Recovery related improvements #677

vikinghawk · 2021-04-01T20:40:53Z

Proposed Changes

Quality of life improvements to topology recovery to make it easier for consumers to extend the existing recovery retry logic or build their own.

This adds the RecordedEntity to the TopologyRecoveryException and then exposes a method on AutorecoveringConnection to recover a channel and any recorded entities that are tied to that channel. The thought being that I can capture all of the recorded entities and the associated channels that failed via ExceptionHandler.handleTopologyRecoveryException(). And then after the amqp-client's auto-recovery is complete, build my own logic to retry recovery on each channel again via AutorecoveringConnection.recoverChannelAndTopology().

The existing topology recovery retry design works pretty well, but has some holes with how we are using it.
For example:

successfully recover multiple auto-delete exchanges for a channel
successfully recover multiple auto-delete queues on same channel (that are bound to the exchanges in step 1)
fail to recover a later queue, binding, or consumer on same channel

In this scenario, the TopologyRecoveryRetryLogic recovers the queue/binding/consumer that failed, but isn't handling any upstream exchanges and exchange bindings on the queue in question that were deleted when the auto-delete queue was.

I considered trying address this scenario in the existing TopologyRecoveryRetryLogic patterns, but it feels safer and cleaner to take a different approach where I just always recover all entities tied to the failed channel.

The new AutorecoveringConnection.recoverChannelAndTopology() method is also useful for scenarios where a channel is closed that may not be tied to a connection failure.

Background of what drove these changes:
During RabbitMQ cluster restarts or upgrade in TAS, we have been struggling with high counts of errors such as:

channel error; protocol method: #method<channel.close>(reply-code=404, reply-text=NOT_FOUND - queue '<queue>' in vhost '<vhost>' process is stopped by supervisor, class-id=50, method-id=10)

during recovery of auto-delete queues (and their bindings/consumers). (We have a support ticket currently open with Pivotal for this).

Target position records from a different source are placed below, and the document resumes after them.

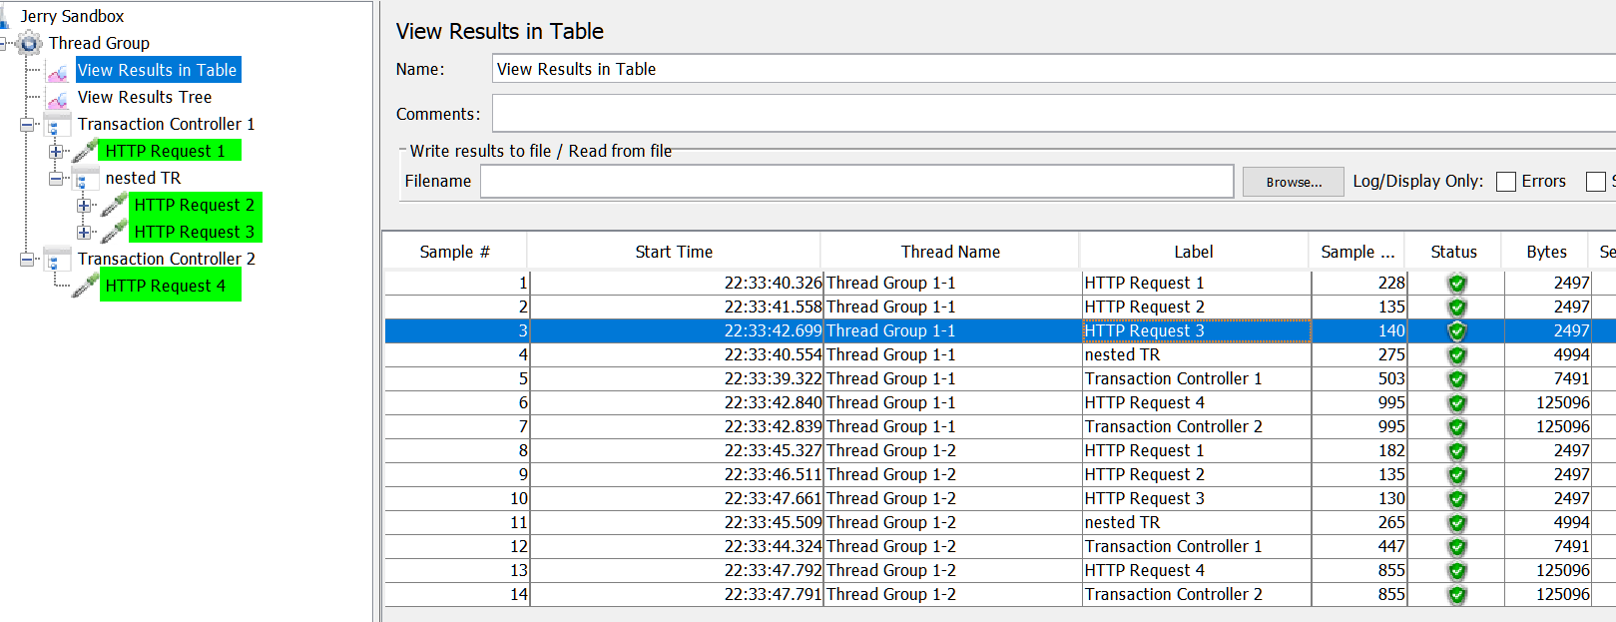This screenshot has height=622, width=1616.
Task: Click the success status icon in row 1
Action: point(1456,284)
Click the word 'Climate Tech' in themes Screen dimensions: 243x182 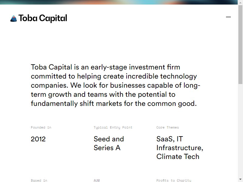tap(178, 157)
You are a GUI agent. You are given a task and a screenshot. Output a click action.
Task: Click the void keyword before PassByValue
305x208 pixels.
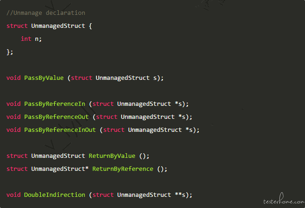[14, 78]
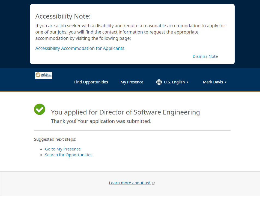The image size is (260, 202).
Task: Click the globe language icon
Action: (159, 82)
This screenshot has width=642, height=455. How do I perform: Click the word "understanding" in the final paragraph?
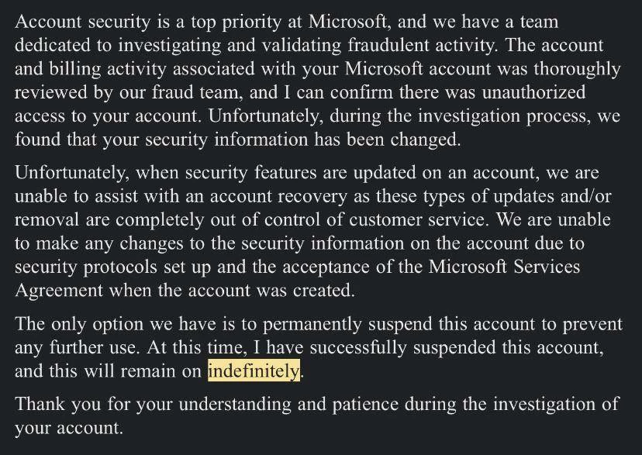point(235,405)
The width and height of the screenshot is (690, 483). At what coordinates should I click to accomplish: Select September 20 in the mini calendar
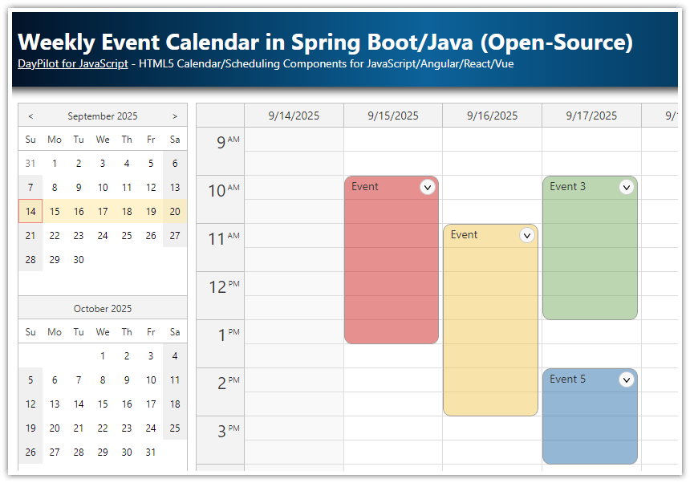[x=174, y=211]
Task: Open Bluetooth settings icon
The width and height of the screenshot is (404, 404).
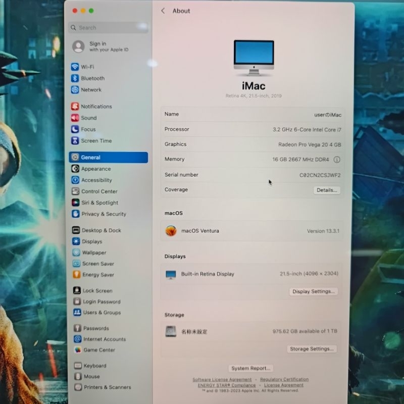Action: click(x=75, y=78)
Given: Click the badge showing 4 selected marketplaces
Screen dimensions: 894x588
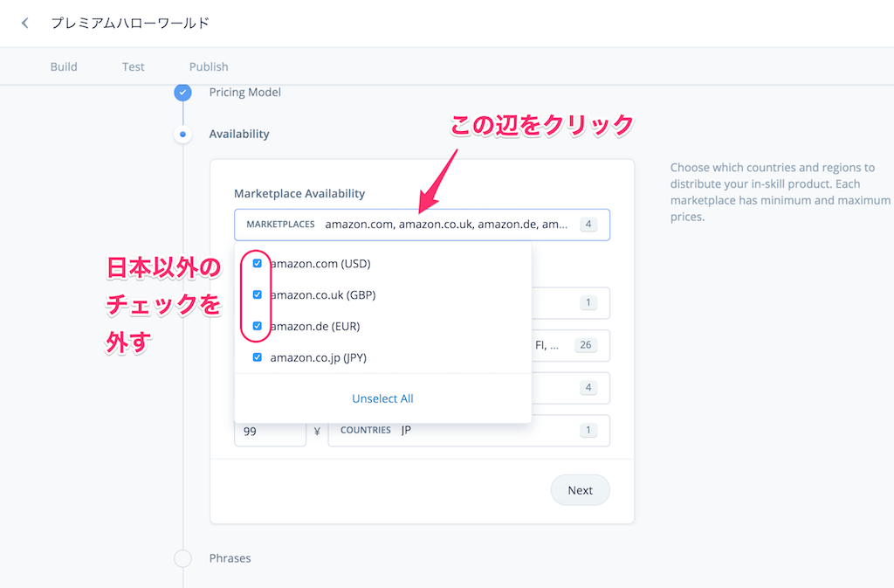Looking at the screenshot, I should (588, 225).
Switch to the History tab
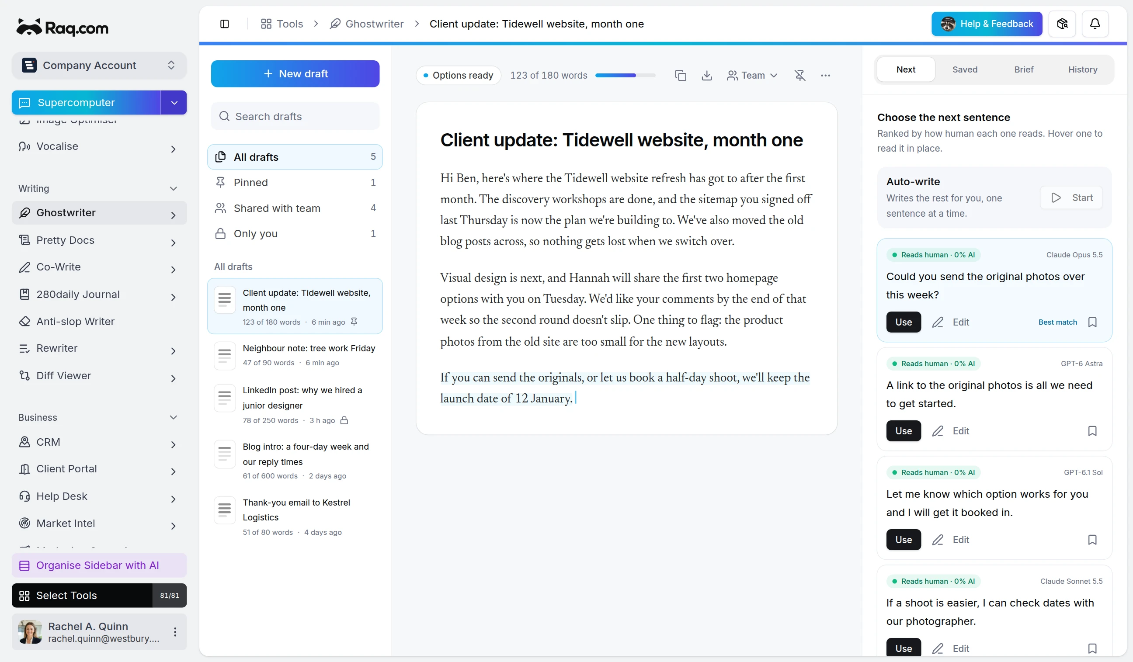 coord(1082,70)
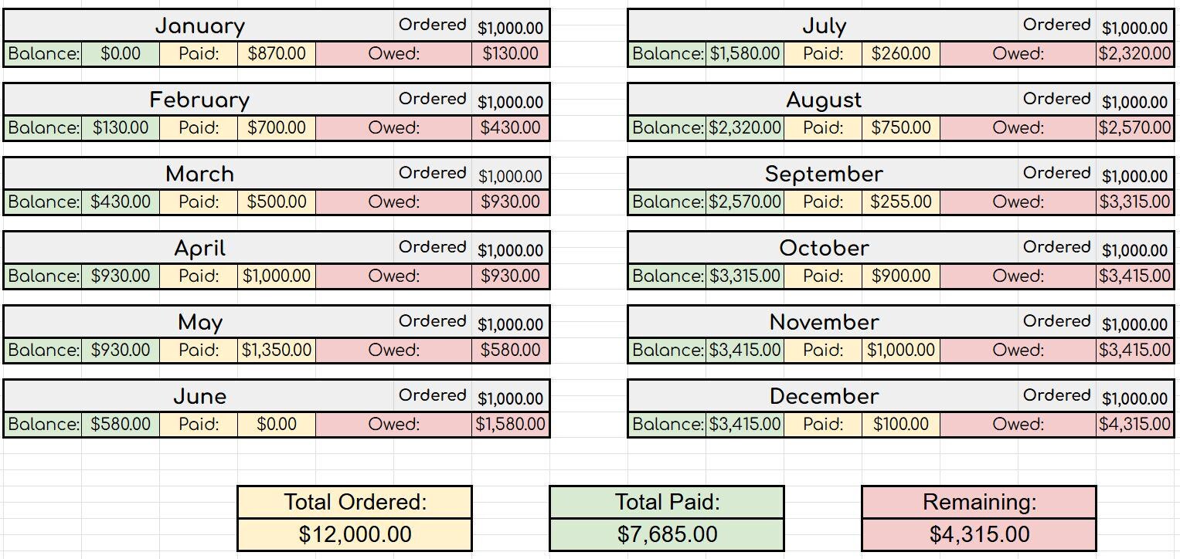Image resolution: width=1180 pixels, height=559 pixels.
Task: Select May Paid cell with $1,350.00
Action: tap(277, 351)
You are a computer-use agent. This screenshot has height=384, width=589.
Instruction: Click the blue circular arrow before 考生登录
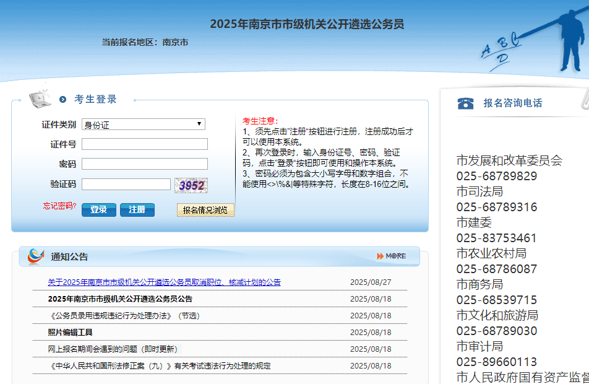pyautogui.click(x=62, y=100)
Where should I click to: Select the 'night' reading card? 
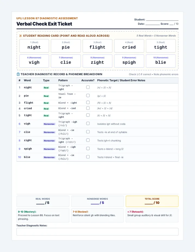tap(34, 46)
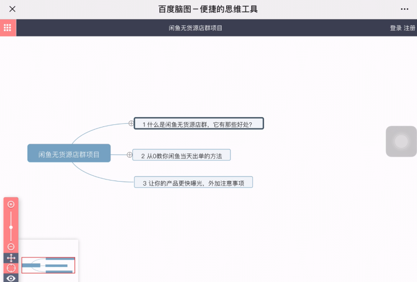The image size is (417, 282).
Task: Close the page with the X icon
Action: point(13,9)
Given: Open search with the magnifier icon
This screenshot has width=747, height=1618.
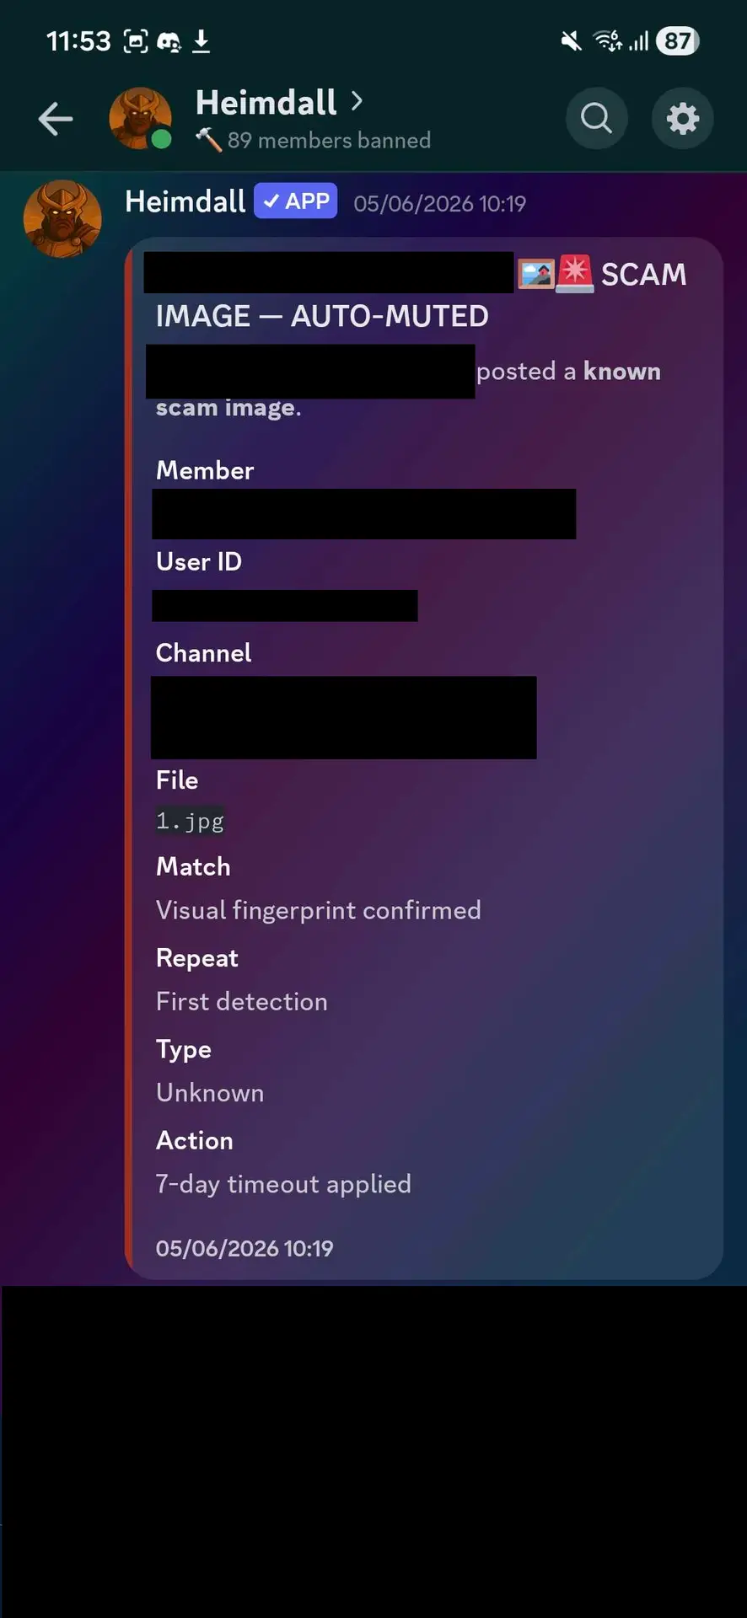Looking at the screenshot, I should point(596,118).
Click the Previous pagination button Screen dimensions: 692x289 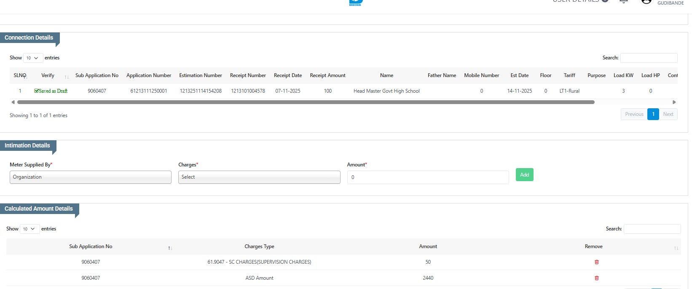[634, 114]
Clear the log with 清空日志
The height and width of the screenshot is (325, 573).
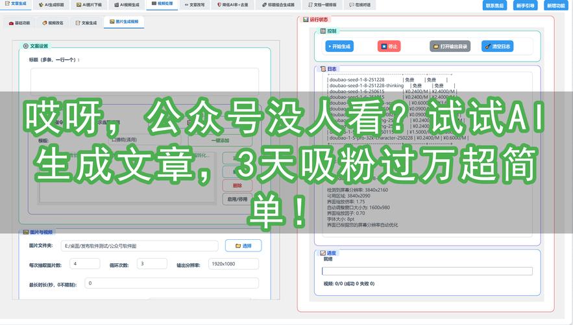click(x=498, y=46)
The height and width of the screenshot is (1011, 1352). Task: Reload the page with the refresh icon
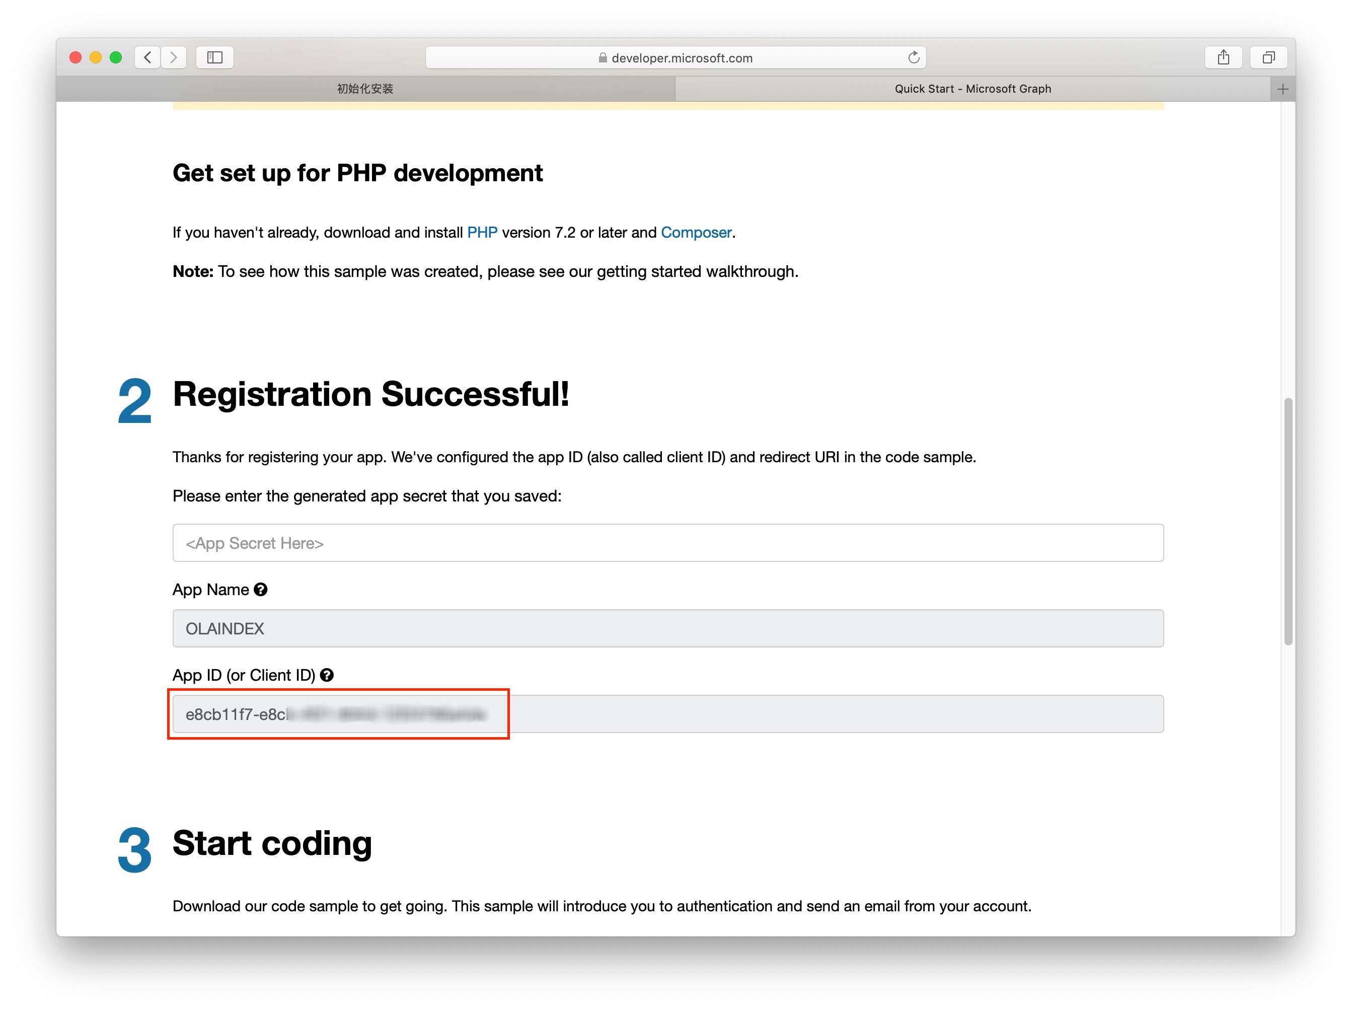tap(913, 57)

We are using the existing recovery retry logic to help address, but sometimes it will fail 5+ times (with multiple second sleeps in between) before finally succeeding.

Longer term, we plan on evaluating no longer using auto-delete queues, and instead preferring manual deletion and an expiry policy to cleanup abandoned ones.

Types of Changes

What types of changes does your code introduce to this project?
Put an x in the boxes that apply

Bugfix (non-breaking change which fixes issue #NNNN)
New feature (non-breaking change which adds functionality)
Breaking change (fix or feature that would cause existing functionality to not work as expected)
Documentation (correction or otherwise)
Cosmetics (whitespace, appearance)

Checklist

Put an x in the boxes that apply. You can also fill these out after creating
the PR. If you're unsure about any of them, don't hesitate to ask on the
mailing list. We're here to help! This is simply a reminder of what we are
going to look for before merging your code.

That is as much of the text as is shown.